Transmission à titre gratuit d’une parcelle donnée à bail rural et vente dans les cinq ans : l’exonération partielle est remise en cause si la vente est justifiée par un intérêt public.
JURISPRUDENCE :
Deux soeurs, Mmes A et B, ont consenti à l’époux de la seconde un bail rural à long terme portant sur un ensemble immobilier composé de plusieurs terrains et bâtiments d’exploitation. A la suite du décès de Mme A en 2007, Mme B a hérité de la part de sa soeur détenue dans cet ensemble immobilier et a bénéficié de l’exonération partielle des droits de mutation à titre gratuit (DMTG) prévue à l’article 793, 2, 3° du Code général des impôts (CGI) concernant les mutations de biens donnés à bail rural à long terme.
En 2008, Mme B a vendu à la commune une parcelle de terrain faisant partie du bien rural loué à long terme. En 2011, l’administration fiscale a remis en cause l’exonération partielle des droits de mutation dont elle avait bénéficié, au motif que la condition de conservation du bien pendant cinq ans à compter de la transmission, prévue par l’article 793 bis du CGI, n’avait pas été respectée.
La cour d’appel a retenu que la remise en cause de l’exonération partielle n’est pas encourue en cas de cession des biens concernés avant l’expiration du délai de cinq ans pour cause d’utilité publique. Elle relève que l’acte de vente de la parcelle en cause avant l’expiration de ce délai, mentionne que “l’acquisition est réalisée dans le cadre de l’aménagement de la zone d’équipement public de Vergibillon” et qu’une enquête publique a été ouverte en février 2007 pour modifier le plan local d’urbanisme de la commune en vue de créer une zone d’équipements publics et para-publics comprenant notamment une aire d’accueil des gens du voyage, la déchetterie et le service départemental d’incendie et de secours”.
Elle en déduit que, si la vente au profit de la commune est intervenue à l’amiable, elle portait sur un bien inclus dans le périmètre de la zone d’équipements publics et était donc justifiée par un intérêt public.
La Cour de cassation (15/12/2021, 20-15505) va notamment rappeler qu’il résulte de l’article L. 80 A, alinéa 2, du livre des procédures fiscales que, “si l’interprétation d’un texte fiscal que l’administration a fait connaître par ses instructions ou circulaires publiées et qu’elle n’avait pas rapportée à la date des opérations en cause peut être opposée par le redevable à l’administration, c’est à la condition que cette doctrine s’applique expressément et directement à la situation en cause“.

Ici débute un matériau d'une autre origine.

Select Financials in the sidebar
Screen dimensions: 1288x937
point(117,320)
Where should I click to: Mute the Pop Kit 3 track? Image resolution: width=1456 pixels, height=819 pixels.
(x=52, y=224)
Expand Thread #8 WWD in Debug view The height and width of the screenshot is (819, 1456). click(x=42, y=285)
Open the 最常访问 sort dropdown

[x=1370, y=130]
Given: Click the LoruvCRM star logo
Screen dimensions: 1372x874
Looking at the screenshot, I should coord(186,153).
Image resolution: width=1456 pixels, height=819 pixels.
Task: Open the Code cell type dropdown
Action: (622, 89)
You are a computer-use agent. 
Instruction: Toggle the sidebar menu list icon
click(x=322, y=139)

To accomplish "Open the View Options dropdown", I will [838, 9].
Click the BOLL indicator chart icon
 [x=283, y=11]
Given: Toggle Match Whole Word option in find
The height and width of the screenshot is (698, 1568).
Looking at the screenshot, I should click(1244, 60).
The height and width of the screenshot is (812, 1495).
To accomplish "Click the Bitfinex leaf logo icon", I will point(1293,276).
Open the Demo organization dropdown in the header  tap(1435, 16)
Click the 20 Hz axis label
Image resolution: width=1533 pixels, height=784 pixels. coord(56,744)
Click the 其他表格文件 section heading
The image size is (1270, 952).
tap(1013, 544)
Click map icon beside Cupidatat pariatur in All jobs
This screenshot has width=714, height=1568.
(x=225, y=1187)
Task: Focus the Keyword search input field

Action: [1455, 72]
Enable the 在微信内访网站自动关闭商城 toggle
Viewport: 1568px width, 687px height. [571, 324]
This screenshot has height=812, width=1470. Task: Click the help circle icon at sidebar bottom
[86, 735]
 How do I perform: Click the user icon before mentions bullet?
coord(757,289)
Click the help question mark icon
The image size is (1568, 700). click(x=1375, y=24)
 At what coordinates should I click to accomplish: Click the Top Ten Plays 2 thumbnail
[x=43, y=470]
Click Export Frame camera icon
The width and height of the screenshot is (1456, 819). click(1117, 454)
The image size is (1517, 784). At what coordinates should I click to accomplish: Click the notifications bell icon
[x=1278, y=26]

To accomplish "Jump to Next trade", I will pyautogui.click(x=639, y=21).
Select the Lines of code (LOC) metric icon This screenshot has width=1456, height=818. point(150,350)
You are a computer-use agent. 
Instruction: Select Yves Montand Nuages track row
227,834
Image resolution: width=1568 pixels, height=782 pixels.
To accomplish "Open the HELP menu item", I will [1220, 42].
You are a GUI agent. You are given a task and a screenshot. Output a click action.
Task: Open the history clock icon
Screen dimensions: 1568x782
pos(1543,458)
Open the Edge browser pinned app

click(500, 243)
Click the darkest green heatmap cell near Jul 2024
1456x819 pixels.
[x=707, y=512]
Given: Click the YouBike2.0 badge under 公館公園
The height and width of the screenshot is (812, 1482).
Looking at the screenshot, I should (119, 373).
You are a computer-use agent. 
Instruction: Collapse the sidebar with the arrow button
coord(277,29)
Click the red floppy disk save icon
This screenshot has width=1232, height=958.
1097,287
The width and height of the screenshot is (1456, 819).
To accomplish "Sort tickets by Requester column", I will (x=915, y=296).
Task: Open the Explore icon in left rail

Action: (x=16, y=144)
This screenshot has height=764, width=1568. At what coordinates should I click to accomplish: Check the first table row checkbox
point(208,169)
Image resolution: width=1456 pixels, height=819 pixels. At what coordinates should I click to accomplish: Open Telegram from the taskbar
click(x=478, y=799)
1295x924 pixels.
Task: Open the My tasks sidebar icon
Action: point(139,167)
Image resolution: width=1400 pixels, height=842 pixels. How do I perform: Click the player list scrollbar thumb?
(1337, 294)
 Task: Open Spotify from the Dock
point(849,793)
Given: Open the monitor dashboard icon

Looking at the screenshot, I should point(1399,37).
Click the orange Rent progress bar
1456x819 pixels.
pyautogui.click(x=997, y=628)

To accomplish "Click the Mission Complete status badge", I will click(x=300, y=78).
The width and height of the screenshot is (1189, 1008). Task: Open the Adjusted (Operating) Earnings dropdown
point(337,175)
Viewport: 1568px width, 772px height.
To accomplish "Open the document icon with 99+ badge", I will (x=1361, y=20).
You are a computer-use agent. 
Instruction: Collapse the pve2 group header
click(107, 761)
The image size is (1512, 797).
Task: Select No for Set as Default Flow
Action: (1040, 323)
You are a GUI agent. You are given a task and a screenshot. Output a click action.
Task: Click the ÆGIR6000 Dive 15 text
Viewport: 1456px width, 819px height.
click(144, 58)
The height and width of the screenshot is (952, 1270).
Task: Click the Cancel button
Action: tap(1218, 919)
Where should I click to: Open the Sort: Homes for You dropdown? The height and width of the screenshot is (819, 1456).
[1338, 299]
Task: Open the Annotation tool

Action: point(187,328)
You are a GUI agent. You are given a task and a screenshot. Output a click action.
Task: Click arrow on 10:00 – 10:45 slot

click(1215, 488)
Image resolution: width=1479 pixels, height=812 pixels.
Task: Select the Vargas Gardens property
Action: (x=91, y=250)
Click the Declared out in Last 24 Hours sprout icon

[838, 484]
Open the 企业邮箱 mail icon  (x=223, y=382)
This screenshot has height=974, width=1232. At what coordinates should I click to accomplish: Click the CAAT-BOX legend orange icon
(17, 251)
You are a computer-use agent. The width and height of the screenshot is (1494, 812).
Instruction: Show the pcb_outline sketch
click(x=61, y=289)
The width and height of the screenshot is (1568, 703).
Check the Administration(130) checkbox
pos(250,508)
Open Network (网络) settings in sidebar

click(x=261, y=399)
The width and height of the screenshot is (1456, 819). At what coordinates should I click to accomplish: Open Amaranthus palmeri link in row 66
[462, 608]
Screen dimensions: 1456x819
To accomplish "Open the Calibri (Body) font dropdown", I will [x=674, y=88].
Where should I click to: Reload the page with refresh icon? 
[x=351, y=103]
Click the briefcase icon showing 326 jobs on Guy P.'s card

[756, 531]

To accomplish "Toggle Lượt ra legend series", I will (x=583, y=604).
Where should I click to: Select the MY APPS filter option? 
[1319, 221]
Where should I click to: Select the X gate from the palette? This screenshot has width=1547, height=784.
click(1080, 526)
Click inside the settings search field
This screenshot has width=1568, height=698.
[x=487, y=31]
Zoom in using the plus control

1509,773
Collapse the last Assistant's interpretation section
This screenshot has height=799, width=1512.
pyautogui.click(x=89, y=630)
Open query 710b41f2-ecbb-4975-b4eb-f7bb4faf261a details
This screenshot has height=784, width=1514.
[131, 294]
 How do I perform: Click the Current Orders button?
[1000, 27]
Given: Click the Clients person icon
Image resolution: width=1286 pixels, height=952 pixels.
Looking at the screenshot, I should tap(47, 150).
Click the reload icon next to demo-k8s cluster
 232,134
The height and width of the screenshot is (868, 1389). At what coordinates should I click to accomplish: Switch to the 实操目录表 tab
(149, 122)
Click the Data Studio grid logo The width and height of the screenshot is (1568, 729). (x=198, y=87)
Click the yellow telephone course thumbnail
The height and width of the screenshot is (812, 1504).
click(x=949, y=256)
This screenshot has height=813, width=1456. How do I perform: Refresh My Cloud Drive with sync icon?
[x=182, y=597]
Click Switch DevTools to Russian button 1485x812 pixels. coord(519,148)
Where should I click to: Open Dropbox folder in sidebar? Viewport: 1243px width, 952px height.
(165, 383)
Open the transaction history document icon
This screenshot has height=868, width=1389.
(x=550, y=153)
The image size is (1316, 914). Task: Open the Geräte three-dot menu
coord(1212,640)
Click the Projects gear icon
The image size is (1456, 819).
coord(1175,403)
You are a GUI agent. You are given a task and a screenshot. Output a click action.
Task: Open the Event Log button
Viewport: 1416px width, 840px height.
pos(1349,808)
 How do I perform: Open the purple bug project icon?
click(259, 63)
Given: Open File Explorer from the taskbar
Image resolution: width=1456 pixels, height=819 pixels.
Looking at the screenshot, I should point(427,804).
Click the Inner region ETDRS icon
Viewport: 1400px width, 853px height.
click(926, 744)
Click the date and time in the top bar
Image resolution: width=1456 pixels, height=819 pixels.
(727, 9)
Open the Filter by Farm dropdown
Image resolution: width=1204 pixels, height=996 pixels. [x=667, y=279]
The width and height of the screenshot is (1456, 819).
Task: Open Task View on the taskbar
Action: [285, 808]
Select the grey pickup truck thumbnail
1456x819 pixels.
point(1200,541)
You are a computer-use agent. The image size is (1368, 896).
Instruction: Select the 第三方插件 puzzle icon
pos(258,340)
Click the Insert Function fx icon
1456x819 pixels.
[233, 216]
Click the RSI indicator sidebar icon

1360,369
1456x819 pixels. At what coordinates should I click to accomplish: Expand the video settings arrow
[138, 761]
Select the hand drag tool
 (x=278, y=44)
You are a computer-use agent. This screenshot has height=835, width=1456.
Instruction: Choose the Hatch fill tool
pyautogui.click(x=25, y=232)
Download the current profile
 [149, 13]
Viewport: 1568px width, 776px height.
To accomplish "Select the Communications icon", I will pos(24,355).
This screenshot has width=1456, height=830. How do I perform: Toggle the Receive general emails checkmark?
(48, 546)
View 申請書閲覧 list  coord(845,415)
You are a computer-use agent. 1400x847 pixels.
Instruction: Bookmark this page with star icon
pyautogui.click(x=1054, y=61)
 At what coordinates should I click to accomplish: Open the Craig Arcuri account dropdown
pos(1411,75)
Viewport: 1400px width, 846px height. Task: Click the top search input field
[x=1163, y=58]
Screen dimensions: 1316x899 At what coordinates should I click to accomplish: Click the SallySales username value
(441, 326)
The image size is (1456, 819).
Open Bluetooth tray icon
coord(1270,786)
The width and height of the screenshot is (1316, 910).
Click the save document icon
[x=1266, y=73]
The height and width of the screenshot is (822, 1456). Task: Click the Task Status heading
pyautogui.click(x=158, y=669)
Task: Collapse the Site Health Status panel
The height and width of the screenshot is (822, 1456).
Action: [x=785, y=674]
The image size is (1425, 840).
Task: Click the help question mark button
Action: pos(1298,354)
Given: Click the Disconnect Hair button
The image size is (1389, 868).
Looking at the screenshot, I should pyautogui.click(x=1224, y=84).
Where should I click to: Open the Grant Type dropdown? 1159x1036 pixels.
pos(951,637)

Elle juge ensuite qu’en statuant ainsi, “alors que la doctrine administrative invoquée par Mme B, résultant de la réponse ministérielle Herment (RM Herment Q. 6285, JO Sénat du 04/08/1994), qui précise la portée de l’instruction du 16/05/1990 accordant un tempérament à la déchéance du régime de faveur pour non-respect du délai de conservation de cinq ans, est réservée aux hypothèses où une procédure d’expropriation pour cause d’utilité publique a été mise en oeuvre, ce qui n’est pas le cas en l’espèce, la cour d’appel a violé les textes susvisés“.